## PROBLEM DETAILS
Pictures must be left out. Retype exactly the lines from the one containing "The height and" through the last line of the records below.

## ENTRIES PROVIDED

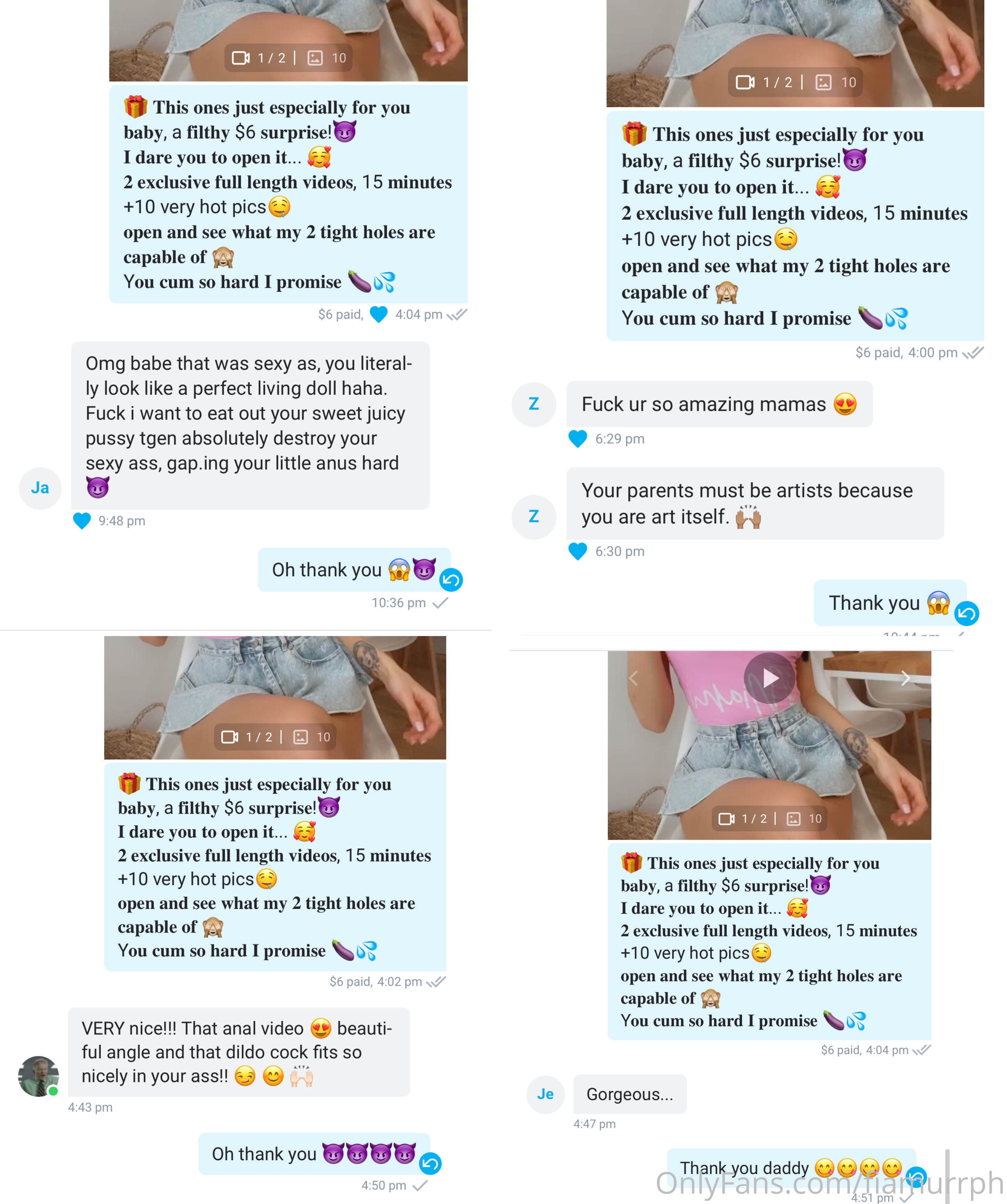
Task: Open the 'Gorgeous...' message bubble
Action: coord(630,1094)
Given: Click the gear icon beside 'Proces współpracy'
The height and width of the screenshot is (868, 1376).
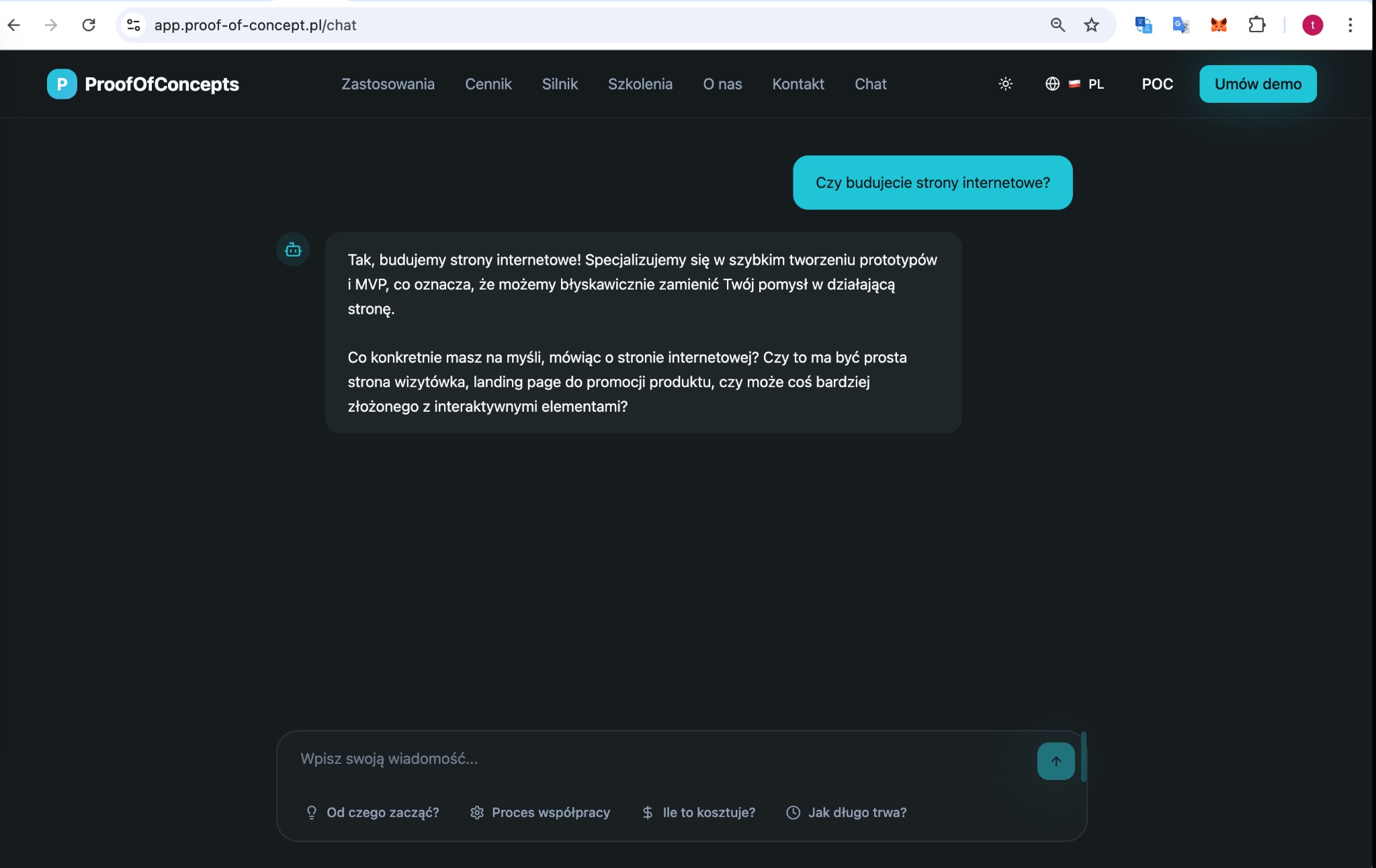Looking at the screenshot, I should (476, 812).
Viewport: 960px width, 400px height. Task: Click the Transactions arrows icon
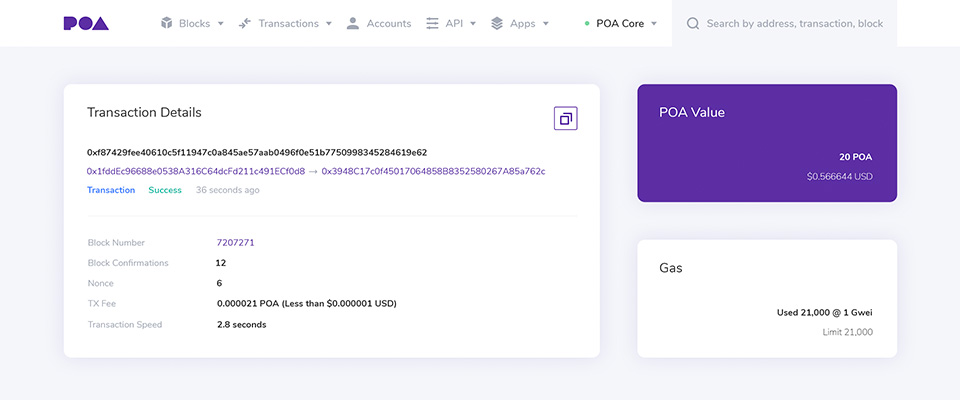click(245, 23)
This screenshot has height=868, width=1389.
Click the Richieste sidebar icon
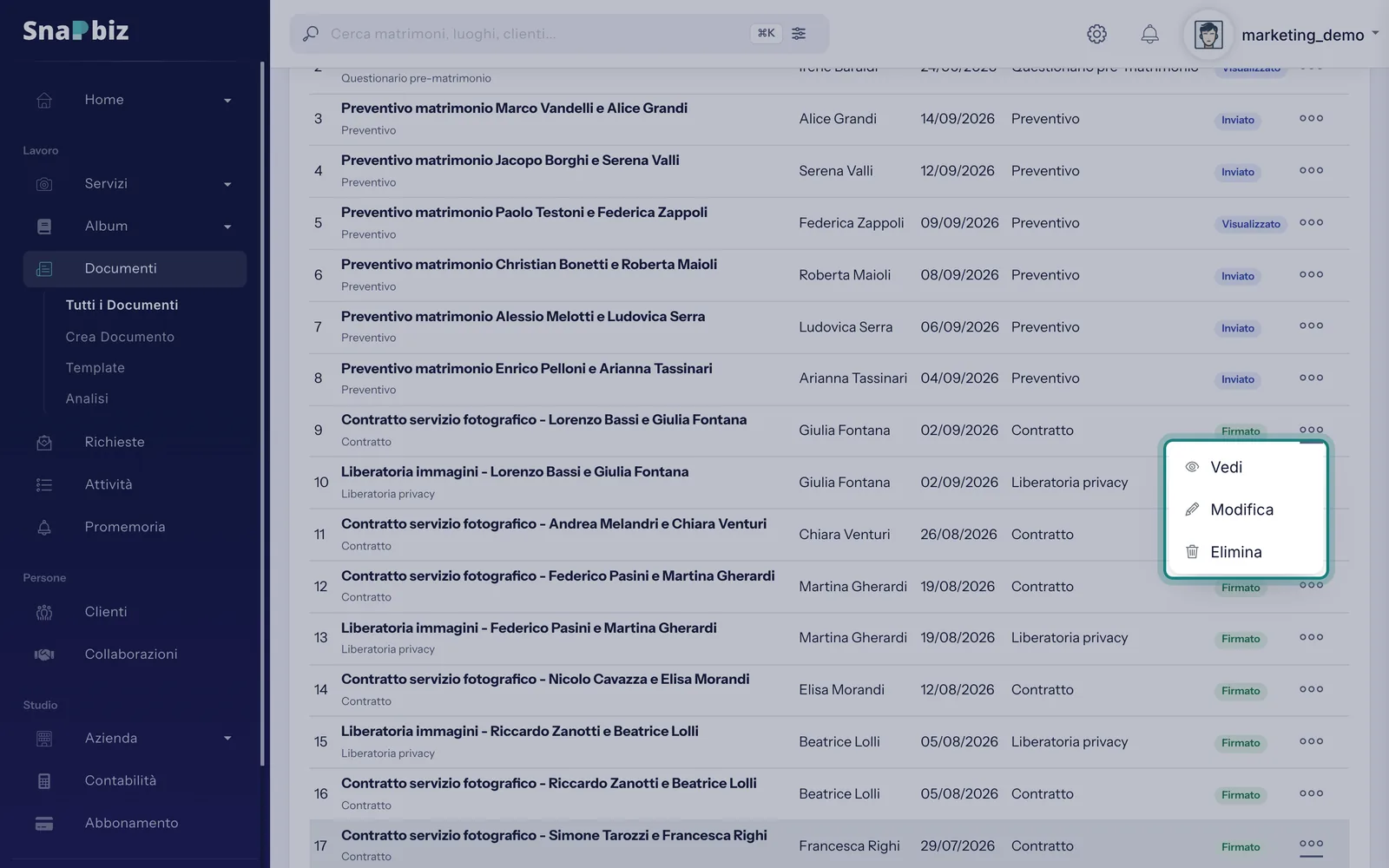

## TASK SOLUTION
The height and width of the screenshot is (868, 1376).
Looking at the screenshot, I should (476, 812).
Viewport: 960px width, 400px height. Task: Click the Transactions arrows icon
click(245, 23)
This screenshot has height=868, width=1389.
Click the Richieste sidebar icon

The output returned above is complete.